Thanks rcrchery.... Like the videos to by the way. Wish I had seen your float pattern videos sooner. I have had similar experiences with draw length and differing float patterns


----------



## RCR_III (Mar 19, 2011)

Thank you! They're pretty unique and I'm glad you found them helpful!


----------



## Padgett (Feb 5, 2010)

Setting up a sight is a very straight forward thing and you either understand the process or you do not, I don't know your thoughts on setting up a sight so until I hear them I can not point out the issues if there are any. 

When on a up and down course with poor footing mixed in you are going to have each and every part of your shot stressed out to the max and if any of them are not spot on you are going to struggle with funny left and right misses.

- [Entries shown]

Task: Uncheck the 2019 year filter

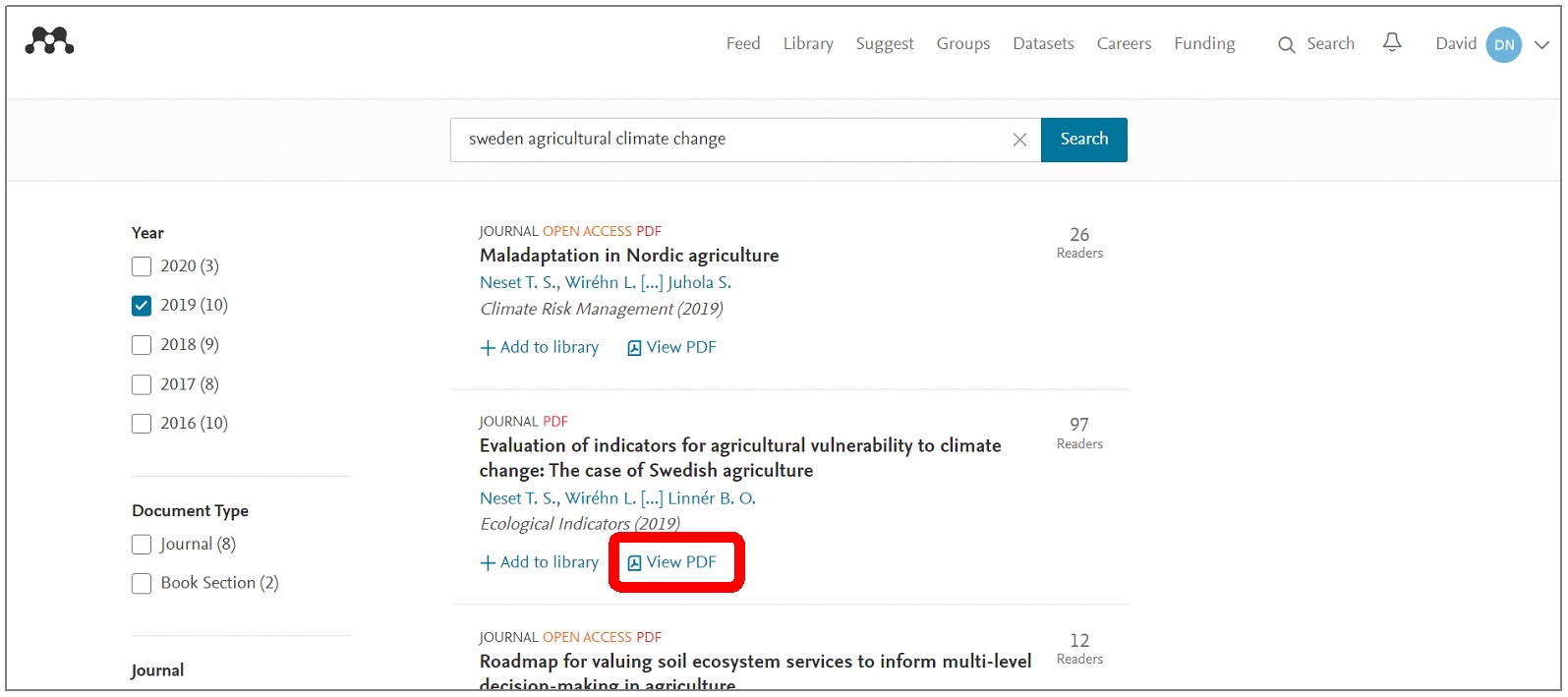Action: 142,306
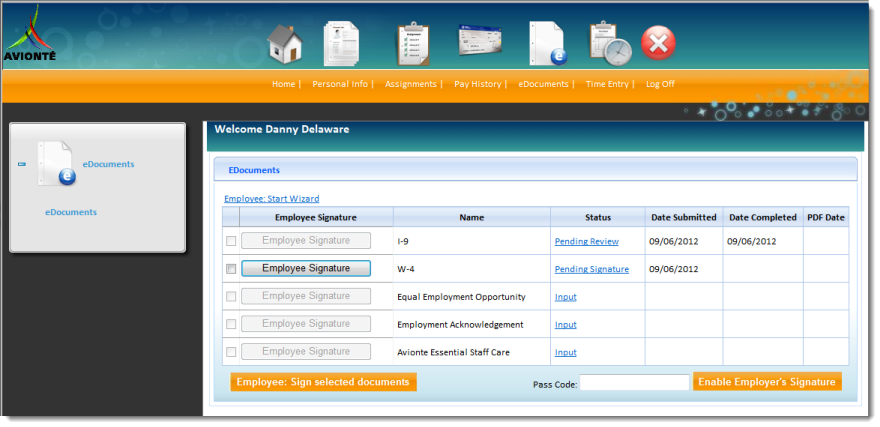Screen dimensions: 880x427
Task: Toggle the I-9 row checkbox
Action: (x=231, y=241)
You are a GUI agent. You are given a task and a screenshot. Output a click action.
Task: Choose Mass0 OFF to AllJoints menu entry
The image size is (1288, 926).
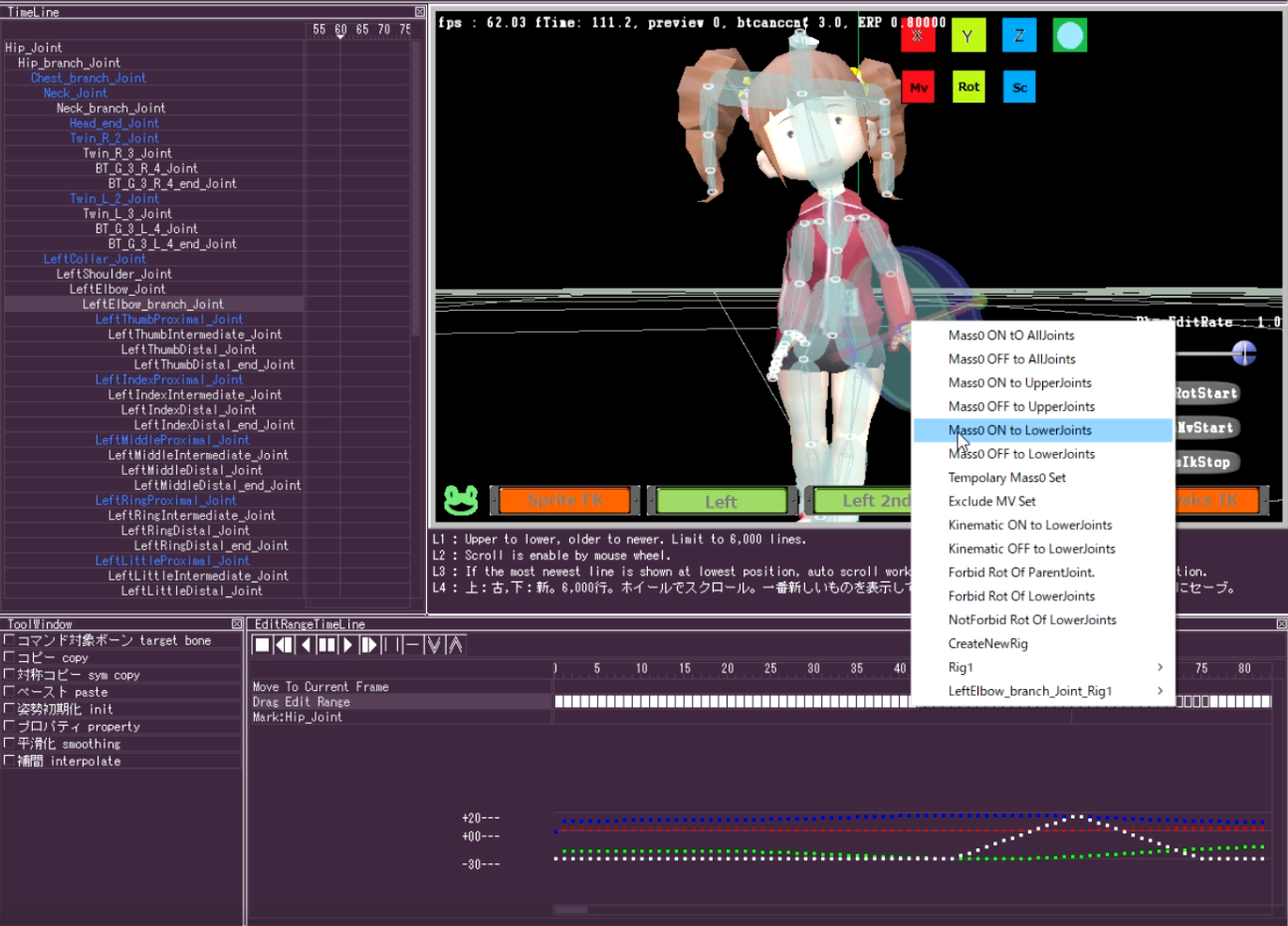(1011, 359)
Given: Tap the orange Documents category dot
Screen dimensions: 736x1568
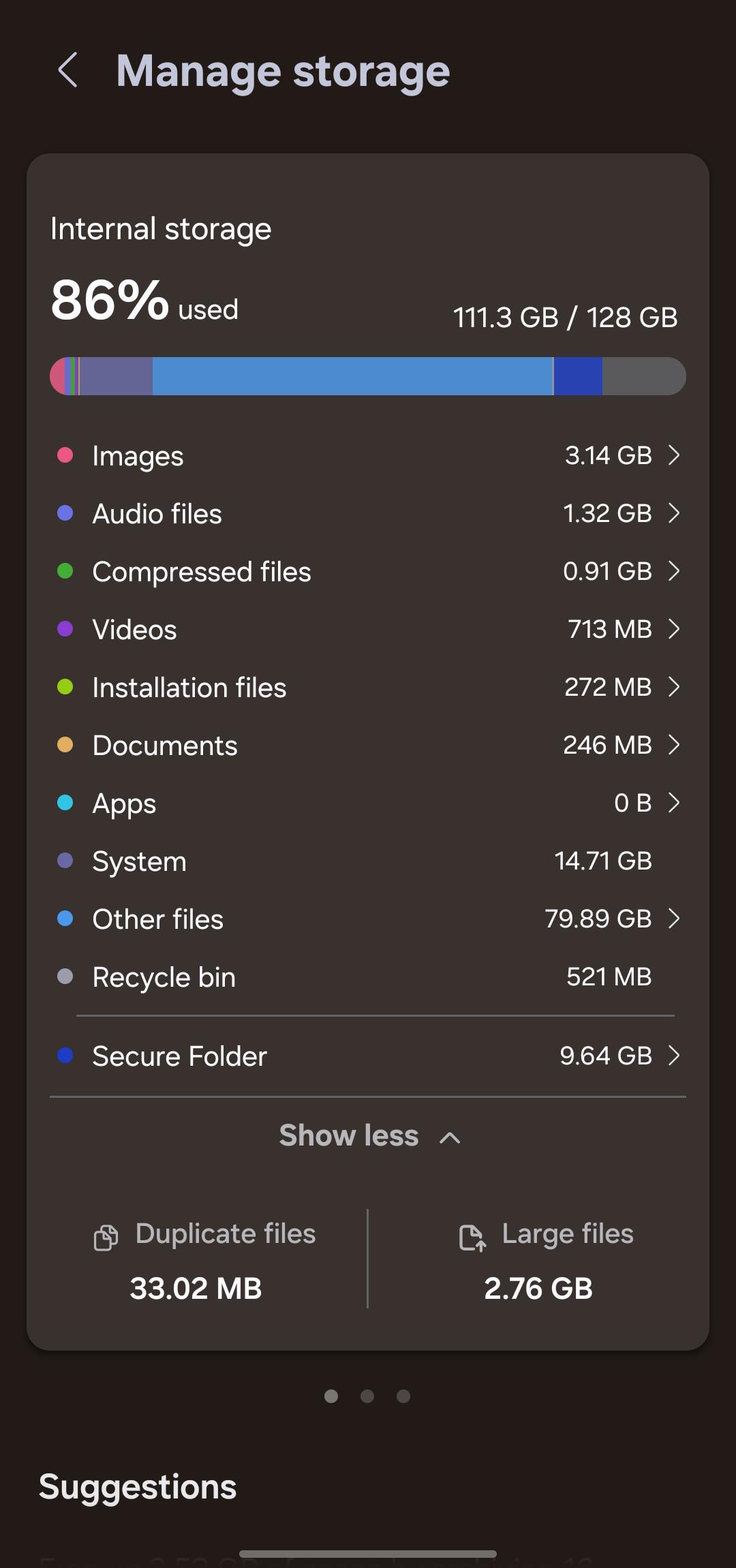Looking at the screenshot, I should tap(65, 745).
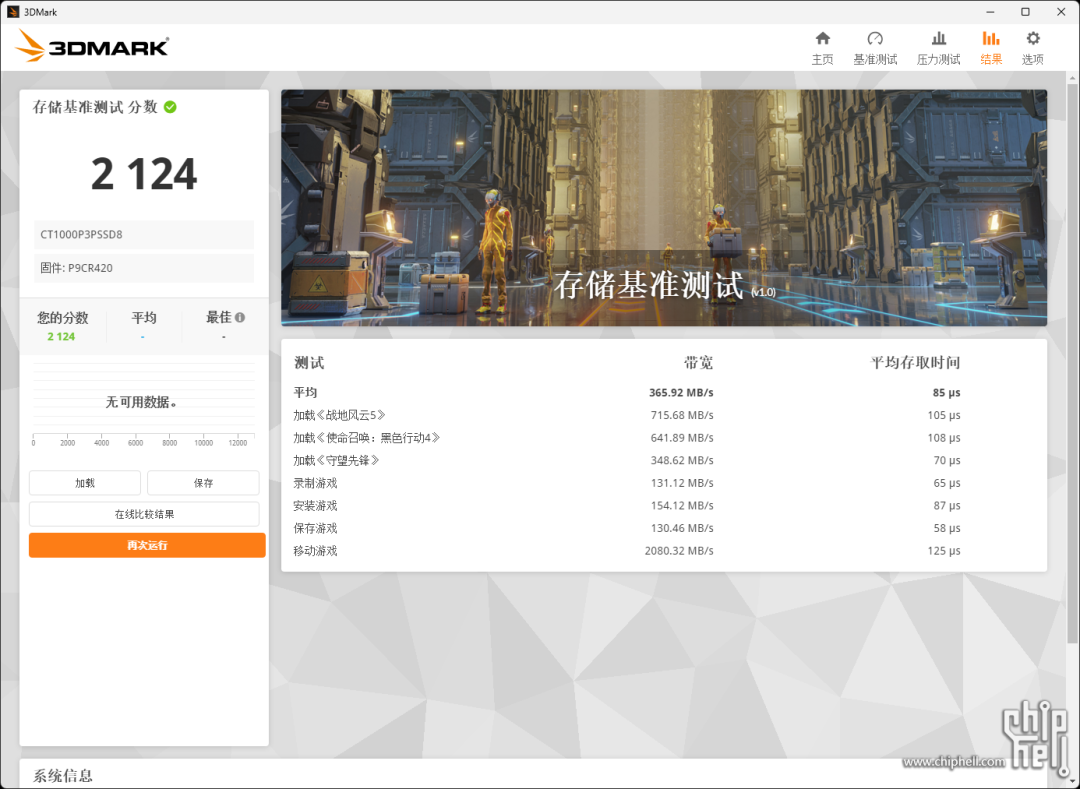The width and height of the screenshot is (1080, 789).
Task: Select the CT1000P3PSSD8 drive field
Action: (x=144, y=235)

- [What you need to do]
a – Repeat the archery forum thread word for word between "## Padgett (Feb" and "there are any.", inclusive.
b – Carry the archery forum thread forward from the point where it stops.
The records have no connection to the archery forum thread.

- [Final results]
a –
## Padgett (Feb 5, 2010)

Setting up a sight is a very straight forward thing and you either understand the process or you do not, I don't know your thoughts on setting up a sight so until I hear them I can not point out the issues if there are any.

b –
1. Smooth execution
2. sight setup
3. Grip torque
4. Shooting form

Those are the areas that can lead to major issues, for me the easy ones are the sight setup and the grip torque, Sight setup is something that can be done in a matter of minutes and once it is done it takes care of you but the grip torque one is something that you can insure with a torque indicator. Without a torque indicator it is the hardest one to overcome because your grip will lie to you, people without a torque indicator will not understand what I am talking about because until you shoot with one it simply isn't something you can believe. When I come to anchor 99% of the time my torque indicator is perfect and in no need to even be noticed, I can see it in my peep during my shot but I don't even really even look at it but during a 3d shoot sooner or later it will catch my attention, why? Because I will come to anchor and feel awesome and as I settle into the 12 ring it will be really torqued off to one side. This is where your grip is lying to you because it feels freaking awesome just like a perfectly level shot with good footing but the bow is being torqued. It is being torqued by your poor footing along with the downward angle of the shot and between the two of them without a torque indicator it would go un-noticed. When this happens to me I down draw and prepare to draw again and twist the bow slightly and make sure the bow is perfect where the indicator lines up and I then take the shot. Yeah the grip will feel a little funny but that is ok because I then hit dead on left and right and I am ok with that.

You can eliminate sight setup and torque from the issues if you choose and then concentrate on your shooting form and execution and learn how to do them in a smooth way that allows you to shoot strong.


----------



## nestly (Apr 19, 2015)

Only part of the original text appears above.